We took away an untouched serving, and partial portions from the dishes of two of the victims. The rest had already gone to the dishwasher. I detailed Nate to get the dishes to the lab, along with the samples of ingredients.
“Can we open tomorrow?” the manager asked me.
“I’m sorry, but you need to wait until the lab reports are in. I’ll try to expedite it,” I said, but he looked back at me with a blank expression, so I called Eddie over to translate.
The manager and the chef weren’t happy, but I told them there wasn’t room for a repeat performance the next day, and the club couldn’t serve any food or drink until we gave them the okay. They seemed to accept my verdict, and we left.
At the station, I briefed Mike and went back to my computer job.

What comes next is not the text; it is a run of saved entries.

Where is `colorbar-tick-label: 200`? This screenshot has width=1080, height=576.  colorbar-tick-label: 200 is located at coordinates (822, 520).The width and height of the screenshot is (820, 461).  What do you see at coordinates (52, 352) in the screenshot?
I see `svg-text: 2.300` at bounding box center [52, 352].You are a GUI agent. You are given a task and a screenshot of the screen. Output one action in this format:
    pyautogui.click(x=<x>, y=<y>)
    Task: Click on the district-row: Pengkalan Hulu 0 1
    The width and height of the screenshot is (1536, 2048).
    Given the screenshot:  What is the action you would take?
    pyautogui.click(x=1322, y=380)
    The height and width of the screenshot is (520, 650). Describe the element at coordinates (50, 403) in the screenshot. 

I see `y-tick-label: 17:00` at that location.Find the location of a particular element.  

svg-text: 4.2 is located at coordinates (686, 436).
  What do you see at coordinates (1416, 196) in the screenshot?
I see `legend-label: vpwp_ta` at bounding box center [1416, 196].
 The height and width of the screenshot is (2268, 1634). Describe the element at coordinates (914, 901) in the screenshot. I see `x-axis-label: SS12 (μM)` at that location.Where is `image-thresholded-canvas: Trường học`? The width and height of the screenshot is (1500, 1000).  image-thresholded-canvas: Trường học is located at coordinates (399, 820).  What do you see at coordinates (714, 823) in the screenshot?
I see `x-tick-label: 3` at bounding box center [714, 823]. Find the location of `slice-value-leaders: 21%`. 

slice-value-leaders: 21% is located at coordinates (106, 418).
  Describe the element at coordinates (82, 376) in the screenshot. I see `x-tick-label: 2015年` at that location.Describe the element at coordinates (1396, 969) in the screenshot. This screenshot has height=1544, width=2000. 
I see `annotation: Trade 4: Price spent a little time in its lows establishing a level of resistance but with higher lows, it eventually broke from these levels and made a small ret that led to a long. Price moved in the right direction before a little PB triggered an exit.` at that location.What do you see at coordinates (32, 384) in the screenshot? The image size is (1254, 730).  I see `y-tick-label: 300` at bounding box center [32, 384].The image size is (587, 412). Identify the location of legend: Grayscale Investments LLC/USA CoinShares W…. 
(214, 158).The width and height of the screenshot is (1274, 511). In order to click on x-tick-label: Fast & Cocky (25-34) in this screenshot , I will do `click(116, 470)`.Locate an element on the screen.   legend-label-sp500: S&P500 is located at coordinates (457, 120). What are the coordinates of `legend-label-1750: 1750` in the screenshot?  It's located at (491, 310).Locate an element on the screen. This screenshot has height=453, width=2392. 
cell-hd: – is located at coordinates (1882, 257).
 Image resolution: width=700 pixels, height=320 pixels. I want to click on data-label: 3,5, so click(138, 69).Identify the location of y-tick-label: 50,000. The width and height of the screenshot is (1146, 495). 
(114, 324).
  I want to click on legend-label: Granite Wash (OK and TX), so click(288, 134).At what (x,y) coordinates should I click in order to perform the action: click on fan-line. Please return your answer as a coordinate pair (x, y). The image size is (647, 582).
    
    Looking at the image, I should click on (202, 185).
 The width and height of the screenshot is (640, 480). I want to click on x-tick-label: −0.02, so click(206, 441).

Eddie and Nate worked furiously on the poisoning case all afternoon, then stayed late to complete their reports on the tobacco smuggling.
/> When I got home that night, Jennifer met me at the door. I set my briefcase on the top step and kissed her thoroughly.
“How you doing, gorgeous?”
“All right.”
We watched the local news broadcast, which played up the mysterious outbreak at the Québécois Club. Then I ate my supper while Jennifer picked at hers. I figured she had given me an optimistic version of her health report.
“What would taste good to you?” I asked her.
She considered that at length. “Maybe … a jelly doughnut?”
I laughed. “You can’t keep saltines down, and you want jelly doughnuts?”
She looked hurt.
“Oh, Jenny.” I put my arms around her and pulled her over onto my lap. “I’m sorry. If you think you can eat ’em, I’ll go get ’em.”
I drove to the nearest Dunkin’ Donuts and bought half a dozen jelly doughnuts. When I got home, Jennifer very slowly ate one, and I ate three.
*****
The stack of messages on my desk Friday morning took me a while. I wasn’t used to all the administrative clutter, and I appealed to Paula, our unit’s secretary. Civilian aide, that is. She thumbed through the notes and handed me three.
“You need to return these calls right away. If you want, I can schedule the appointments you need. Ignore the rest.”
“I can do that?”
Paula assured me I could.
I returned the calls Paula had selected while my men worked on their open cases. Eddie and Nate were going over the lab report from the Québécois Club, which had come in surprisingly fast. No doubt after the evening news report, Mike had called the lab techs and put a little pressure on them.
“The crème brulée was definitely the culprit,” Eddie told me.
“Food poisoning?”
“Arsenic.”
I stared at him. “You’re not kidding, are you?”